**PROMPT**
Restate the records in their entirety, word for word.

(Recorded data)
:::::
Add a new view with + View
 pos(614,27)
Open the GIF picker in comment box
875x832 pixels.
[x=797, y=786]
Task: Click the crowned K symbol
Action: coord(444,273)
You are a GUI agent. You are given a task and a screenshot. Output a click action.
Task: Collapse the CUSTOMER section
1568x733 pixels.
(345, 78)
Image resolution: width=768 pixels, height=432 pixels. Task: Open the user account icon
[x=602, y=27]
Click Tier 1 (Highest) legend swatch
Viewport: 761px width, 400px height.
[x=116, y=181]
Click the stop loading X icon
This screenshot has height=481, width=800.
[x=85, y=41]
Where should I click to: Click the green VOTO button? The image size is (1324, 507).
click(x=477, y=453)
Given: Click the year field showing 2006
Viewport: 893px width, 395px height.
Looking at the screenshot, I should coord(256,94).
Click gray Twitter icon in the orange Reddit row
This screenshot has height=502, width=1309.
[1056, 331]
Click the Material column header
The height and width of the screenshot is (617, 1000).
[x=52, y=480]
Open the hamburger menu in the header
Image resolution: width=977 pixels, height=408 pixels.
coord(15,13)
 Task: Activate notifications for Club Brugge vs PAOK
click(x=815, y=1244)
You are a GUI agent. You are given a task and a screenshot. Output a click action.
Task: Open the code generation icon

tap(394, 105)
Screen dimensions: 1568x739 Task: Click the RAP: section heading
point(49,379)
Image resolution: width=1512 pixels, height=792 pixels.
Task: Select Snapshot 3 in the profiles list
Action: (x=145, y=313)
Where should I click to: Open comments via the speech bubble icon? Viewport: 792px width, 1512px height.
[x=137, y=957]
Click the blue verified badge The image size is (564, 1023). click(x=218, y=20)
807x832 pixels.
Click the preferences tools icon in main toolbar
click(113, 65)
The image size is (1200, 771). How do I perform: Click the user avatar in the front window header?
:::::
**EXPECTED ANSWER**
Add a new view with + View
 pos(614,27)
Open the GIF picker in comment box
875x832 pixels.
[x=797, y=786]
Task: Click the crowned K symbol
Action: coord(444,273)
You are a GUI agent. You are given a task and a screenshot. Output a click action.
Task: Collapse the CUSTOMER section
1568x733 pixels.
(345, 78)
Image resolution: width=768 pixels, height=432 pixels. Task: Open the user account icon
[x=602, y=27]
Click Tier 1 (Highest) legend swatch
Viewport: 761px width, 400px height.
[x=116, y=181]
Click the stop loading X icon
This screenshot has height=481, width=800.
[x=85, y=41]
Where should I click to: Click the green VOTO button? The image size is (1324, 507).
click(x=477, y=453)
Given: Click the year field showing 2006
Viewport: 893px width, 395px height.
Looking at the screenshot, I should coord(256,94).
Click gray Twitter icon in the orange Reddit row
This screenshot has height=502, width=1309.
[1056, 331]
Click the Material column header
The height and width of the screenshot is (617, 1000).
[x=52, y=480]
Open the hamburger menu in the header
Image resolution: width=977 pixels, height=408 pixels.
coord(15,13)
 Task: Activate notifications for Club Brugge vs PAOK
click(x=815, y=1244)
You are a GUI agent. You are given a task and a screenshot. Output a click action.
Task: Open the code generation icon

tap(394, 105)
Screen dimensions: 1568x739 Task: Click the RAP: section heading
point(49,379)
Image resolution: width=1512 pixels, height=792 pixels.
Task: Select Snapshot 3 in the profiles list
Action: (x=145, y=313)
Where should I click to: Open comments via the speech bubble icon? Viewport: 792px width, 1512px height.
[x=137, y=957]
Click the blue verified badge The image size is (564, 1023). click(x=218, y=20)
807x832 pixels.
Click the preferences tools icon in main toolbar
click(113, 65)
The image size is (1200, 771). How do I perform: Click the user avatar in the front window header?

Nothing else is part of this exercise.